» **SELECTED EXTRACT**:
Begin
With the Federal Reserve aggressively raising interest rates to try to tamp down inflation, investors are dumping risky assets, including stocks and crypto.

The S&P 500 is down more than 15% this year. The current risk-averse market is now flushing money from crypto into more stable assets, such as treasury bonds. And this is something that crypto has never seen before — mirroring the effects of traditional financial markets.

2- Risk-On Vs. Risk-Off Conditions: During risk-on conditions, investors are inclined toward high-risk -high reward options. Given the geopolitical crisis of Ukrain-Russia, oil price surges, and record-high inflation, investors are staying away from risky assets.

A Goldman Sachs basket of 11 stocks that are especially sensitive to crypto pricing was clobbered by more than 14% recently. Coinbase, the largest U.S. crypto exchange, dropped close to 20%. Silvergate Capital, the regional bank that bought Facebook’s ill-fated crypto technology, Diem, fell 19%. And MicroStrategy, a software company that issued half a billion dollars of junk bonds to buy bitcoin shed an eye-popping 25.6% yesterday.

Owing to this fall on Wall Street, investors are keen to withdraw from crypto and shift back to a risk-off conservative approach.

3- Stablecoin Collapse: Stablecoins serve the purpose to peg to a fiat currency, thus becoming a macroeconomic factor for the whole crypto ecosystem. Wreaking havoc recently was the de-pegging of TerraUST.

Terra is an algorithmic stablecoin, meaning its supply is adjusted through complicated buying and selling to keep its peg to $1. Luna is its sister currency used in the ecosystem to buy and sell assets, and at its peak, was worth more than $100. It was further backstopped by Bitcoin holdings.

However, withdrawals of perhaps billions of dollars from Anchor, a platform that supported the stablecoin, combined with discouraging market sentiment and the drop in bitcoin’s price, Terra lost its peg to the dollar. The negative arbitrage by selling off these bitcoins caused its prices to fall even further.

4- Regulations by institutions and governments: including China’s crackdown on crypto exchanges and Musk’s decision to stop accepting Bitcoin as payment for Tesla. A lot of talking is happening among the governments of US, UK, Europe to regulate the crypto markets, but not much has happened, thus delaying a careful intervention in the interest of investors. A crypto skeptic, Paul Krugman has gone as far to compare bitcoin to the subprime mortgage crisis of the early 2000s and anticipates a plummet, once due regulations are passed.

Conclusion

Blockchain technology and cryptocurrencies have reaped fortunes for people already since the last few years, despite two drastic crypto winters. It should be noted that Internet also expanded preceded by a dot com bubble that led to recession. Similarly, this crypto winter might lead to a prolonged dip in cryptocurrencies, but confidence on innovation will help rebound the market. Just as mentioned in this Y Combinator letter to all founders, VCs and innovators should prepare for the winter, and hopefully bounce back in the near future.
End
» **DATA EXTRACT**:
Begin
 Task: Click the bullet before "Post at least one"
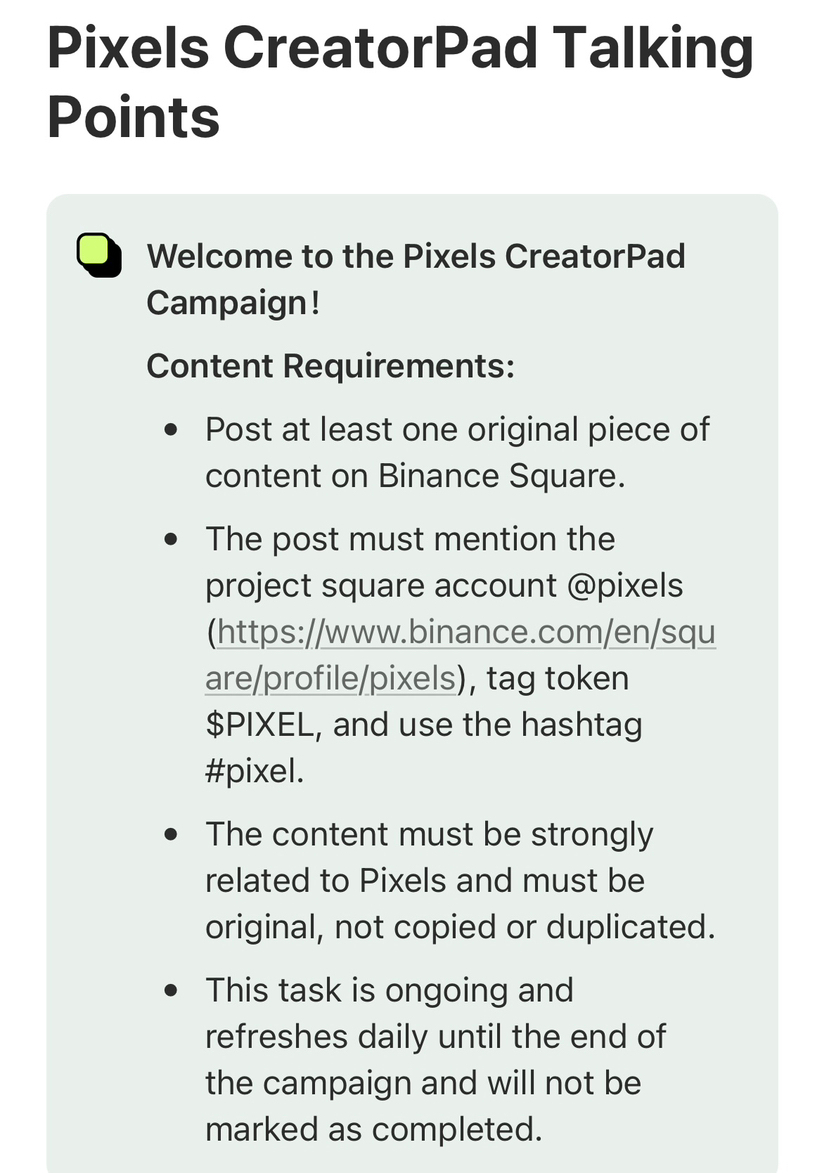pyautogui.click(x=173, y=431)
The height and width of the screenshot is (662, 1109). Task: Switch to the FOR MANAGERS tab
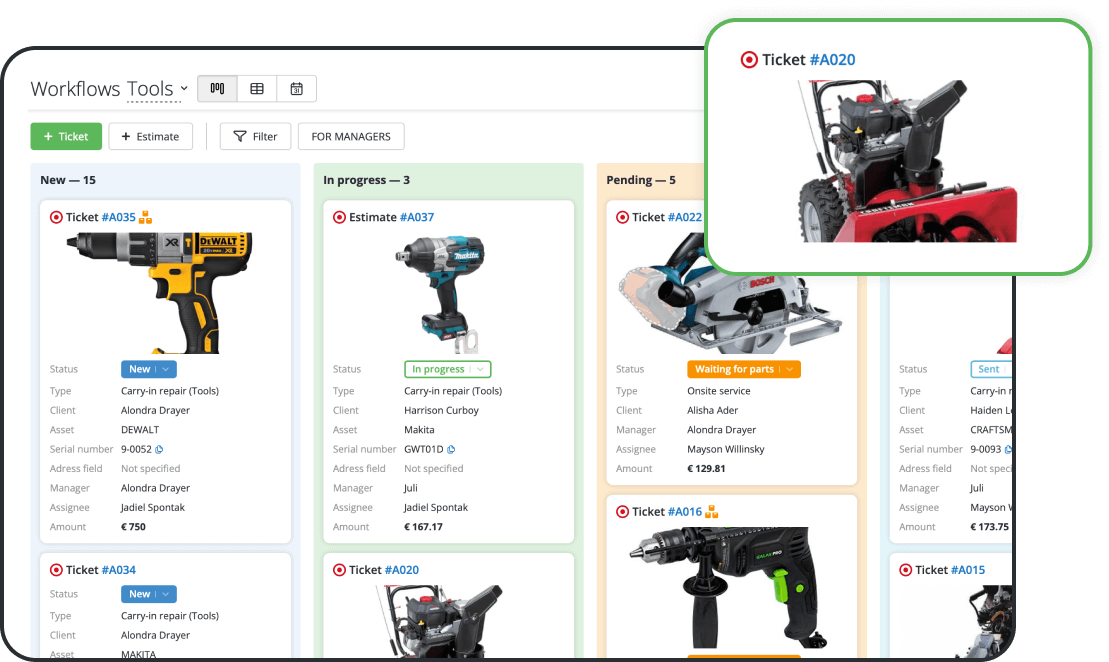point(351,136)
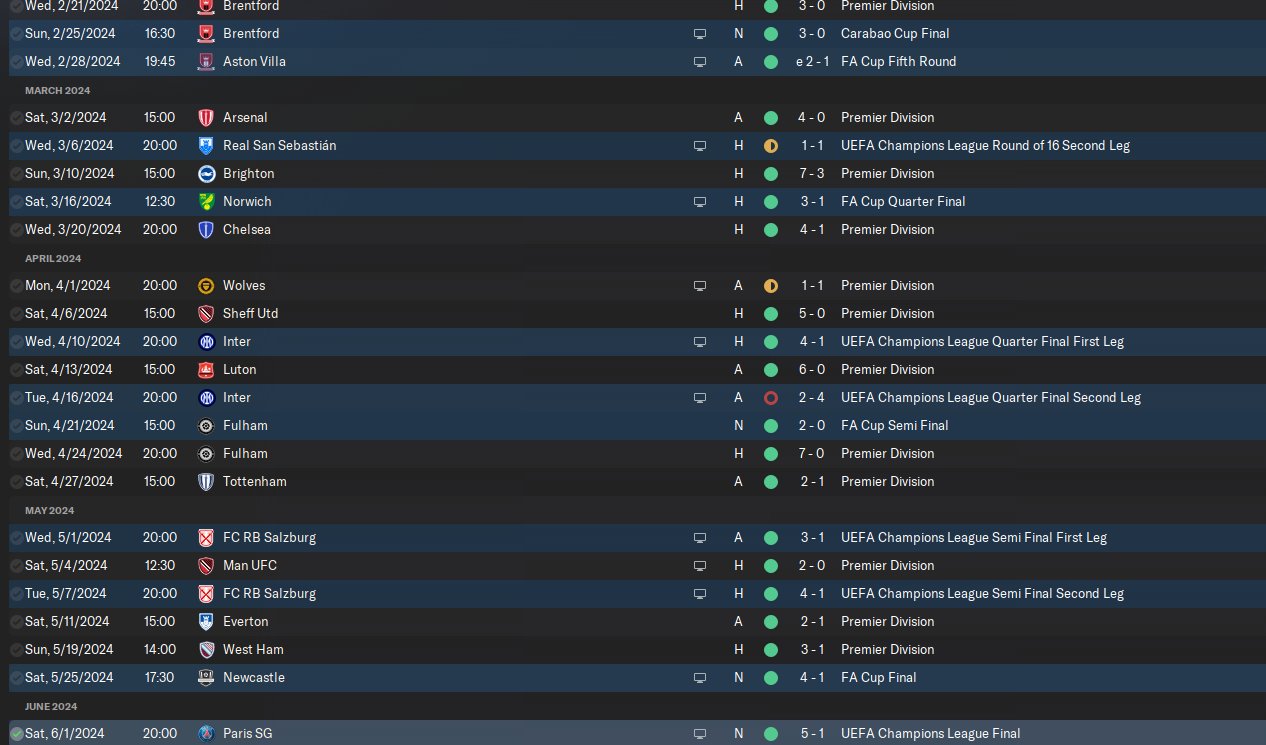Viewport: 1266px width, 745px height.
Task: Toggle check circle on Chelsea fixture row
Action: click(x=16, y=229)
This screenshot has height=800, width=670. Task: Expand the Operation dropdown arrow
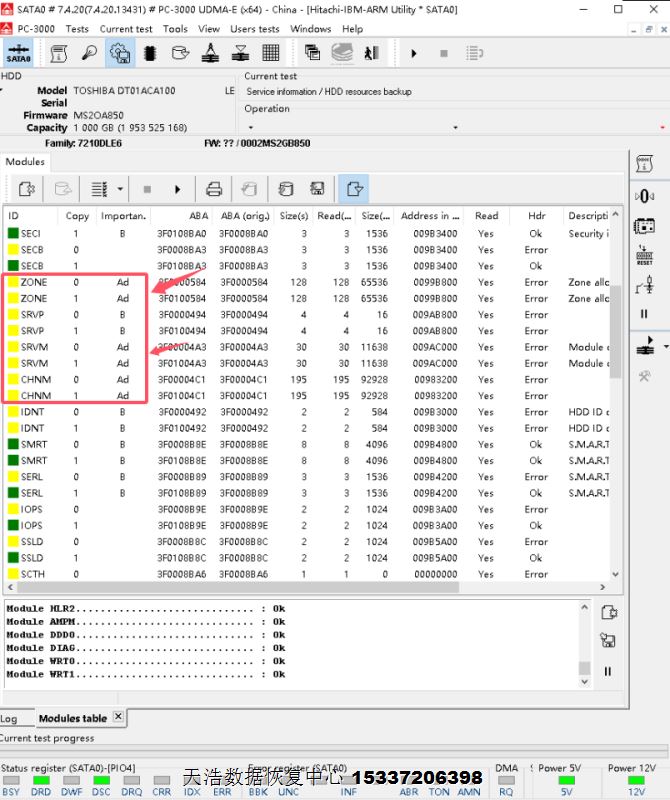coord(249,128)
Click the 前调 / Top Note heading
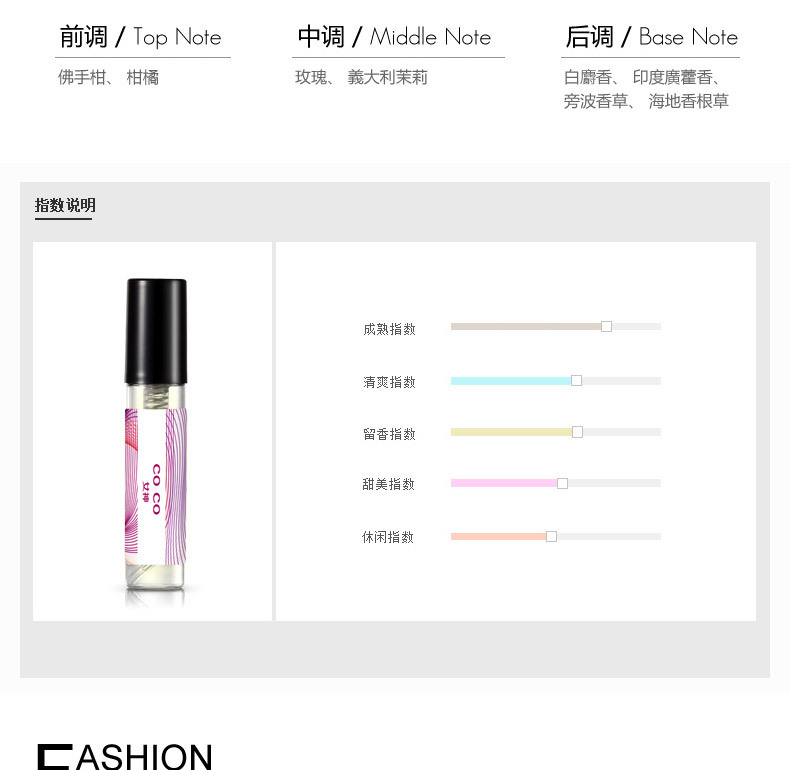This screenshot has height=770, width=790. click(x=140, y=37)
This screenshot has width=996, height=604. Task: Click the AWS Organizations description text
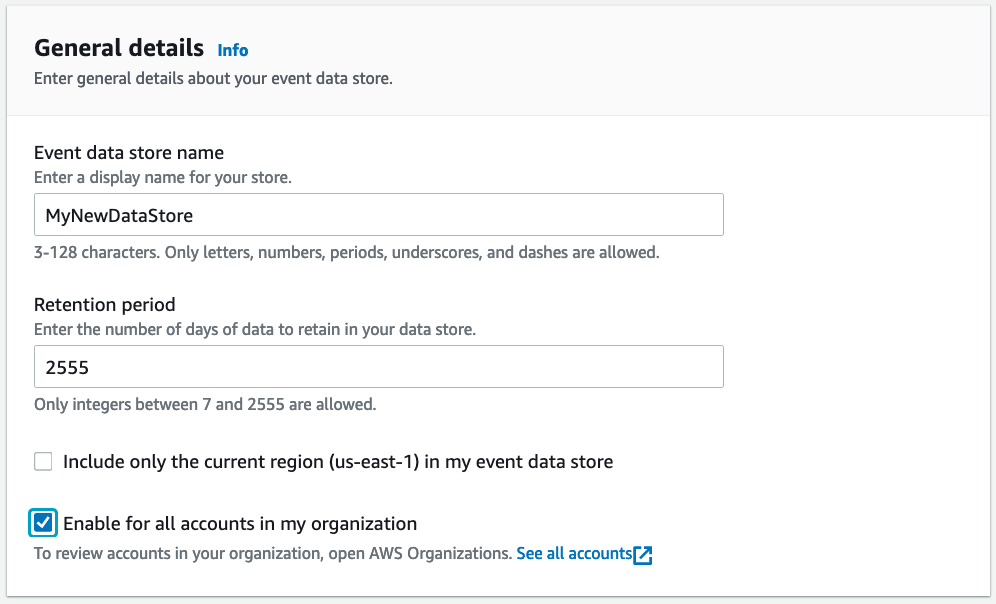270,553

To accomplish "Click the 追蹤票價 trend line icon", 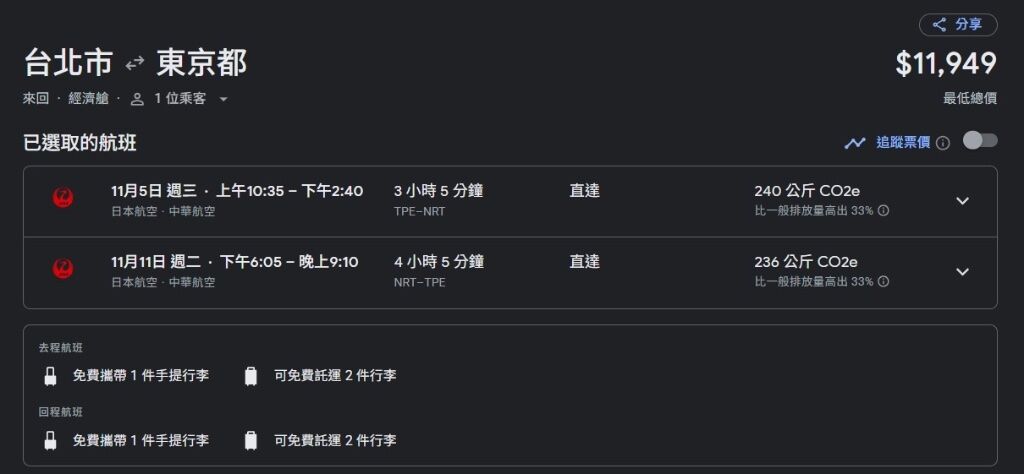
End
» **REQUIRED TASK 1**:
Answer these from the crypto downturn passage, one line each:
(a) By about how much did Coinbase drop?
(b) At its peak, what was Luna worth?
(c) Which platform that supported the Terra stablecoin saw withdrawals of perhaps billions of dollars?
» **REQUIRED TASK 2**:
Decide whether each statement agrees with the crypto downturn passage. Give yes or no, and quote the words that settle it.
(a) The S&P 500 is down more than 15% this year.
(b) MicroStrategy fell 19%.
(c) The governments of the US, UK and Europe have already done a great deal to regulate crypto markets.
» **REQUIRED TASK 3**: Transcribe part of the crypto downturn passage word for word, starting at "A Goldman Sachs" and ending after "eye-popping 25.6% yesterday.".

» **WORKED ANSWER 1**:
(a) Close to 20%.
(b) More than $100.
(c) Anchor.

» **WORKED ANSWER 2**:
(a) Yes: "The S&P 500 is down more than 15% this year."
(b) No: "MicroStrategy, a software company that issued half a billion dollars of junk bonds to buy bitcoin shed an eye-popping 25.6% yesterday."
(c) No: "A lot of talking is happening among the governments of US, UK, Europe to regulate the crypto markets, but not much has happened"

» **WORKED ANSWER 3**:
A Goldman Sachs basket of 11 stocks that are especially sensitive to crypto pricing was clobbered by more than 14% recently. Coinbase, the largest U.S. crypto exchange, dropped close to 20%. Silvergate Capital, the regional bank that bought Facebook’s ill-fated crypto technology, Diem, fell 19%. And MicroStrategy, a software company that issued half a billion dollars of junk bonds to buy bitcoin shed an eye-popping 25.6% yesterday.